▶ **WORK REQUIRED**:
The line containing "Click the Move to Trash link" marks the end: output every line of the data up to it, and that line too, exactly as written.

▶ **GIVEN RECORDS**:
--------------------------------------------------

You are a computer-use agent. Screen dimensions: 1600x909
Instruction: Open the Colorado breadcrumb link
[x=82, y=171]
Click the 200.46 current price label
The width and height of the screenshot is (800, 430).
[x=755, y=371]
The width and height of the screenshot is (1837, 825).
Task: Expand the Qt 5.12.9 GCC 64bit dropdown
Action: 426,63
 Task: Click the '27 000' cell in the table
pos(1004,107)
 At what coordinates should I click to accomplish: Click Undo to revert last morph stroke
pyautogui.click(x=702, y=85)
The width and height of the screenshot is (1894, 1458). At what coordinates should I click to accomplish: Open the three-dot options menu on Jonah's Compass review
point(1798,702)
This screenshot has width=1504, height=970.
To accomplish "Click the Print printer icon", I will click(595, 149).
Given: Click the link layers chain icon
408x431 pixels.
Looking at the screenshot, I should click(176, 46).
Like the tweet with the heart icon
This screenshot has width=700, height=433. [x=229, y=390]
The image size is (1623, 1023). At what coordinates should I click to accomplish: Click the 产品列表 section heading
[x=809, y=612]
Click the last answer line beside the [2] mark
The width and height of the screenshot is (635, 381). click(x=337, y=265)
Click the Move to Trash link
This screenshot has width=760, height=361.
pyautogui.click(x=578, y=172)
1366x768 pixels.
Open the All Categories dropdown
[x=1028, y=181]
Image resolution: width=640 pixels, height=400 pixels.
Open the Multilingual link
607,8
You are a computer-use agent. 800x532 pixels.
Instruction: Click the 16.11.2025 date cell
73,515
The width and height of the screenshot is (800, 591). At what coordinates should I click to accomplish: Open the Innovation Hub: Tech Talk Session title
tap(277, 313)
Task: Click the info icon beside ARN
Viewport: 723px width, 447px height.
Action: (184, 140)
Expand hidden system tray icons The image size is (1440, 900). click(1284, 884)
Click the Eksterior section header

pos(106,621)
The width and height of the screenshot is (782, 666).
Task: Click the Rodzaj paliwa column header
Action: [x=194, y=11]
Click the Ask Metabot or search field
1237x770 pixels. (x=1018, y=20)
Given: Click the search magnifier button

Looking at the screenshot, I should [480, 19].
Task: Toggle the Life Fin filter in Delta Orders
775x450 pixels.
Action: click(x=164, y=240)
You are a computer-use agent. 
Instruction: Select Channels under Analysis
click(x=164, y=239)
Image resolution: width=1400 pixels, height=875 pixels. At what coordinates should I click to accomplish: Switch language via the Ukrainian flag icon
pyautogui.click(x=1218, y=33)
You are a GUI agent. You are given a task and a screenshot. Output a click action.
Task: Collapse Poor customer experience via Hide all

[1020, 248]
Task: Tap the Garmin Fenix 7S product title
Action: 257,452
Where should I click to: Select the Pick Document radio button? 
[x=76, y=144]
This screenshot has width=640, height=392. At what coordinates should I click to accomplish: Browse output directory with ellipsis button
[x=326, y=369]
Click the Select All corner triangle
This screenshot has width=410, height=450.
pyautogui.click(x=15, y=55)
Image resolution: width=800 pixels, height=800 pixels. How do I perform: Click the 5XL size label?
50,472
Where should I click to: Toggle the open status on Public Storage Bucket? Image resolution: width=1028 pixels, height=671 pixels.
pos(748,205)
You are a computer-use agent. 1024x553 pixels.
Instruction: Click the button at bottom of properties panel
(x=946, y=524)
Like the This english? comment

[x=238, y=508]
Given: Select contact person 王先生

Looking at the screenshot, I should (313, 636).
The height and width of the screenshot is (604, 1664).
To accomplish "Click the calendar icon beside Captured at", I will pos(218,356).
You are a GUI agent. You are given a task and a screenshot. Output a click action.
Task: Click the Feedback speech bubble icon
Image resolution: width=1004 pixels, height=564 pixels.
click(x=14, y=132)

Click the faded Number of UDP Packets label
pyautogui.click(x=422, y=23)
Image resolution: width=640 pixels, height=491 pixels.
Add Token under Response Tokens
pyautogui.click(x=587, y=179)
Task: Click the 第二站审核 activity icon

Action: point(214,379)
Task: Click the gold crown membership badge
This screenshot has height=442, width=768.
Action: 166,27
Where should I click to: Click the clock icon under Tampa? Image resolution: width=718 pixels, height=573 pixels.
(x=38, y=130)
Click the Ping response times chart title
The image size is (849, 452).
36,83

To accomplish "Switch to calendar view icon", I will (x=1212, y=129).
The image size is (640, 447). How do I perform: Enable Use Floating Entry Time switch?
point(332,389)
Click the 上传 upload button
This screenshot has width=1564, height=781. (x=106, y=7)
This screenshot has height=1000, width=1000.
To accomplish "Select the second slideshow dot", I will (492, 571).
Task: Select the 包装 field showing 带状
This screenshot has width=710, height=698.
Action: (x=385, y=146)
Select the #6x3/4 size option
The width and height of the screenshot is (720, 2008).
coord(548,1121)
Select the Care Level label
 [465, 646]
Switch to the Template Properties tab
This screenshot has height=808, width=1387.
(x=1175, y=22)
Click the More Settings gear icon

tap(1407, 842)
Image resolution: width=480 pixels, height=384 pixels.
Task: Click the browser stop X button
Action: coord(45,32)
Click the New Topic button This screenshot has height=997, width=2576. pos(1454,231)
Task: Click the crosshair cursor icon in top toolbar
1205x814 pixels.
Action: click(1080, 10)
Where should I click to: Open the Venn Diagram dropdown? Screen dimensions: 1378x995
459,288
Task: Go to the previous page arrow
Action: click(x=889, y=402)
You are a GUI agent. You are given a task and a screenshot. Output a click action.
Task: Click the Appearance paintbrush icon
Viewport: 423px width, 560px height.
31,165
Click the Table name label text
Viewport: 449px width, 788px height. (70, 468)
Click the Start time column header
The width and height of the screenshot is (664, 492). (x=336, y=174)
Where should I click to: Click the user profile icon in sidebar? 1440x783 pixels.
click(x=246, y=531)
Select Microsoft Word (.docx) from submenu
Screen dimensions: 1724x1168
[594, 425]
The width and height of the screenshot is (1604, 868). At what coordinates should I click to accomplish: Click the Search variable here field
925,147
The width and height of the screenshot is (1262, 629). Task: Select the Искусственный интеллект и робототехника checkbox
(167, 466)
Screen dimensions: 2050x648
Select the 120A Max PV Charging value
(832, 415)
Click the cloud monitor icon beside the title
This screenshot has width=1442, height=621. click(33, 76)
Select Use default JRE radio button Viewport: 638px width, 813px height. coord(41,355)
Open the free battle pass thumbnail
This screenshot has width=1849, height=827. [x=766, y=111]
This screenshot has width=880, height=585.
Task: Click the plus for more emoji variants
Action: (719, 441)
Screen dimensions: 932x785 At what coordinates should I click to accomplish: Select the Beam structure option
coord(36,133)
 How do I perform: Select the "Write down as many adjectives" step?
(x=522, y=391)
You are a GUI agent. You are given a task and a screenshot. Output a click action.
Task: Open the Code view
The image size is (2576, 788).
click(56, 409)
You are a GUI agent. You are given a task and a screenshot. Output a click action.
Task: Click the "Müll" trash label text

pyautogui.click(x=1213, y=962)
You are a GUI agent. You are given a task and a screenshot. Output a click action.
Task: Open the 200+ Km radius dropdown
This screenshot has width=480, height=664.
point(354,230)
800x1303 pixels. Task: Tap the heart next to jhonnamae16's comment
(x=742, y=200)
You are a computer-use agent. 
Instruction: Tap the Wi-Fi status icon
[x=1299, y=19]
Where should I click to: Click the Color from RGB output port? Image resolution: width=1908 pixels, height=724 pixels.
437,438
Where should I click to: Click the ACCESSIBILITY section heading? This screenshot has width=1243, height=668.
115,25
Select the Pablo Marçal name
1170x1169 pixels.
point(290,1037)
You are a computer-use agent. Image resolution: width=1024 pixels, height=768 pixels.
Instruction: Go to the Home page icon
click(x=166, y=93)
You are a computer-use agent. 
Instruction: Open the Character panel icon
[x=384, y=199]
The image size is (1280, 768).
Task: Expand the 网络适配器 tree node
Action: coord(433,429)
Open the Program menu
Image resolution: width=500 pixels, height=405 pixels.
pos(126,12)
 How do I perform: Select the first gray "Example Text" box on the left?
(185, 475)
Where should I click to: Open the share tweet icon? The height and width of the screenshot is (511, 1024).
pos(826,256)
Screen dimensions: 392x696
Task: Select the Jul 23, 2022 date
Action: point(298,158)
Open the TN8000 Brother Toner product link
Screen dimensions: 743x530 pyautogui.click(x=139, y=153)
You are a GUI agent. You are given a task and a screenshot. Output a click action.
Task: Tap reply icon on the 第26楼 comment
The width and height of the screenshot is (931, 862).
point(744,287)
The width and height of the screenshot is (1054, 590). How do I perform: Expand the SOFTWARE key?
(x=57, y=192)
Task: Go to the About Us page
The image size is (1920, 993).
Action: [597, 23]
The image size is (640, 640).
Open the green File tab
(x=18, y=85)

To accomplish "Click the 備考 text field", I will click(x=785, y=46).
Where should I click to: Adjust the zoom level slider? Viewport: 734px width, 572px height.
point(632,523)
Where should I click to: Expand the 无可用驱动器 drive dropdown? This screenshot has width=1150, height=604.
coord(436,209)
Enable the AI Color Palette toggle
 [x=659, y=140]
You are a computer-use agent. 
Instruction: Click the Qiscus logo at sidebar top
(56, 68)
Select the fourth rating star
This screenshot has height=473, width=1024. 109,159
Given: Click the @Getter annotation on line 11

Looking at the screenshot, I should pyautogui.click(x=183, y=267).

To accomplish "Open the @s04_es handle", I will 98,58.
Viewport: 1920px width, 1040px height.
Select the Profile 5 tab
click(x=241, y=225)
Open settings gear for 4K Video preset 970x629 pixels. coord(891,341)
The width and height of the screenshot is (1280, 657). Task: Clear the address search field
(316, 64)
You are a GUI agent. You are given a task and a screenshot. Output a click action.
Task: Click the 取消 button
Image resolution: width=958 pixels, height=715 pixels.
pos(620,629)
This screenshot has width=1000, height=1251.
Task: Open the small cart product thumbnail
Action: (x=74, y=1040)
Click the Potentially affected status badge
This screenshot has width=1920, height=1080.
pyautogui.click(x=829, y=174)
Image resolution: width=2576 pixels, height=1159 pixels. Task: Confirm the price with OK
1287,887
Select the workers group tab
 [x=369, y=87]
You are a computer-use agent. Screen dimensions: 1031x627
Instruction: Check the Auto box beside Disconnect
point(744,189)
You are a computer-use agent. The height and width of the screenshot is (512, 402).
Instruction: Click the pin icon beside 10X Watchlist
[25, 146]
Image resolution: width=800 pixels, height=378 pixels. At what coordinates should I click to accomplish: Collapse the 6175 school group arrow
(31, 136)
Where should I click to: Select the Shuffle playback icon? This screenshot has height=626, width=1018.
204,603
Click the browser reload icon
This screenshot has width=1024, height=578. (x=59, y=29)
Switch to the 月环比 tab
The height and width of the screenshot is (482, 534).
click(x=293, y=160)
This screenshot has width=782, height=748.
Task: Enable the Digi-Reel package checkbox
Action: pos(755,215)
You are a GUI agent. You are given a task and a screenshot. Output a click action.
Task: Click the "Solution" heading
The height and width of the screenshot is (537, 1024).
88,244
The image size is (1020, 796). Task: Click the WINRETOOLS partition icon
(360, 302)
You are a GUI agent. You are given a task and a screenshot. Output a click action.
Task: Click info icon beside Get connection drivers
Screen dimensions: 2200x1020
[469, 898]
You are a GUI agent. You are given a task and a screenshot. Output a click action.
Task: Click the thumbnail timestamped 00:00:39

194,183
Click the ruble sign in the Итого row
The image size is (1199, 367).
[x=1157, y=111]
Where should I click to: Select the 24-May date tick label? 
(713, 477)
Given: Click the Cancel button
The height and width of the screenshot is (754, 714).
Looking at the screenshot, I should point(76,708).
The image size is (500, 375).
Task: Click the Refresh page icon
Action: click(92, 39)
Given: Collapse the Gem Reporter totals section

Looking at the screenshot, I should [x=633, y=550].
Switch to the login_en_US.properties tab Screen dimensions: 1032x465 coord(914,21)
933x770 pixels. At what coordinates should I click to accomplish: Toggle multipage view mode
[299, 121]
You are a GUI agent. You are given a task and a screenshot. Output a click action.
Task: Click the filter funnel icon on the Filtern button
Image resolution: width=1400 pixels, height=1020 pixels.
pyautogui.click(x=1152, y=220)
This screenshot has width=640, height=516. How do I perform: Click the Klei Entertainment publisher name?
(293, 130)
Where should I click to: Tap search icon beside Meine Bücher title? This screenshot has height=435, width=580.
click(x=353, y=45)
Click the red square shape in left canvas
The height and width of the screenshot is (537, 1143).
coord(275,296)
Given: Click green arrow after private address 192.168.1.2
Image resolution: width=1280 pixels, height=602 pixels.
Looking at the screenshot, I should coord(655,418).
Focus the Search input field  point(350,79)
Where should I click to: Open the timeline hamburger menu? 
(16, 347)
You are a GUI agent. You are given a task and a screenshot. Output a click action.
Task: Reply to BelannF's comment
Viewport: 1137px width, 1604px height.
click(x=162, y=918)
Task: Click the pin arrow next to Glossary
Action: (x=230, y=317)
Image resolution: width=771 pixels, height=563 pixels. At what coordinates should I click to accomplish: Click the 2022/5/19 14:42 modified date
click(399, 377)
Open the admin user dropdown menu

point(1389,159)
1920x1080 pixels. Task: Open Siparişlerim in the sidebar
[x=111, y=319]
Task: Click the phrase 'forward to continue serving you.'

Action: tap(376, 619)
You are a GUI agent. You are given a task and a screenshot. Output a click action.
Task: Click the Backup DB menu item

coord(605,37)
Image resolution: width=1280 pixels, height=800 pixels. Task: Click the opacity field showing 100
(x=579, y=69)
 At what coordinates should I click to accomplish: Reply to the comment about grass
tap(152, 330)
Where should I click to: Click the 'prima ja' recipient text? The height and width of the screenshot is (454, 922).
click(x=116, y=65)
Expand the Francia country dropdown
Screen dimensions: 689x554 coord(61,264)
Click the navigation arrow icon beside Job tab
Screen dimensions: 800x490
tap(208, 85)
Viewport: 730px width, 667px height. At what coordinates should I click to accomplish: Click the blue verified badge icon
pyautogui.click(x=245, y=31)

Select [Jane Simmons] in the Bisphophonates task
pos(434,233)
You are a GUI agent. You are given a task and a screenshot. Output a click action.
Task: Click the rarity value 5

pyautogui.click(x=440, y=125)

--------------------------------------------------

▶ **ANSWER AREA**:
You are a computer-use agent. Screen dimensions: 1600x909
Instruction: Open the Colorado breadcrumb link
[x=82, y=171]
Click the 200.46 current price label
The width and height of the screenshot is (800, 430).
[x=755, y=371]
The width and height of the screenshot is (1837, 825).
Task: Expand the Qt 5.12.9 GCC 64bit dropdown
Action: 426,63
 Task: Click the '27 000' cell in the table
pos(1004,107)
 At what coordinates should I click to accomplish: Click Undo to revert last morph stroke
pyautogui.click(x=702, y=85)
The width and height of the screenshot is (1894, 1458). At what coordinates should I click to accomplish: Open the three-dot options menu on Jonah's Compass review
point(1798,702)
This screenshot has width=1504, height=970.
To accomplish "Click the Print printer icon", I will click(595, 149).
Given: Click the link layers chain icon
408x431 pixels.
Looking at the screenshot, I should click(176, 46).
Like the tweet with the heart icon
This screenshot has width=700, height=433. [x=229, y=390]
The image size is (1623, 1023). At what coordinates should I click to accomplish: Click the 产品列表 section heading
[x=809, y=612]
Click the last answer line beside the [2] mark
The width and height of the screenshot is (635, 381). click(x=337, y=265)
Click the Move to Trash link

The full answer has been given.